For many people, Jane Austen is one of the most beloved authors of all-time by far. I'm not one of those people I'm afraid. Though I will say it seems she has much larger female fan-base by far than a male one. You also have to take note that Jane Austen died in 1817 so she obviously lived in a different time, culture, country and era. Unlike your strict English teacher, I will say that time does make us feel disconnected to the fiction of old. But I knew I needed to know more about Jane Austen's work and felt 1999's take on Mansfield Park with Frances O'Connor would be good. Though before I started it, I heard fans of the book weren't exactly pleased with this movie. So perhaps maybe this wasn't my greatest idea?

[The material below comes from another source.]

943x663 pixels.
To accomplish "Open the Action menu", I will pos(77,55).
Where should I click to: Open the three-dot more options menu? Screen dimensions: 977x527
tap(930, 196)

The story of Mansfield Park is about a girl named Fanny Price. Her mother and father are rather poor, however her aunt married a baronet (which is below a baron in nobility) named Thomas Bertram. Sir Thomas is quite wealthy and owns the rather impressive estate of Mansfield Park. There she meets her maternal cousins, most of which treat her as she were an inferior. The notable exception is her cousin Edmund who treats her kindly. Their friendship grows over the years until the two are almost like best-friends. She essentially grows up at Mansfield Park away from her parents and her many siblings. As even though she is more or less considered 2nd class there, it's a much better life than where she was born.
This allows her to be "part of society" with the rest of the smaller nobility. When she is a young woman, it seems that all of her cousins are getting married or engaged. Like her cousin Maria Bertram gets married to a wealthy man named Mr. Rushworth though it's not for "love". Fanny has different ideas about why and who she should marry. Things get uneasy for her when two siblings named Henry and Mary Crawford arrive as guests. Mary is quite beautiful and appealing, and Edmund takes quite note of this. While Henry Crawford out of many people's surprise wants the hand of the rather modest Fanny. However Fanny doesn't trust him, but Sir Thomas thinks she is being stupid.
For the most part, I can't really say exactly what this film version did wrong compared to the book since I never truly read it. I hear they changed a lot of the characters and the main theme of the novel. Like Fanny is apparently much stronger and independent in this version than she was in the original story. I also hear they took part of Jane Austen's life and morphed it with the story which is... peculiar to say the least. But I found the story rather boring and it was difficult at times to really care for the plot or any of its characters. I enjoyed it a little, but not enough to make a real difference but I'm not ruling out seeing more movies based on Jane Austen's work in the future.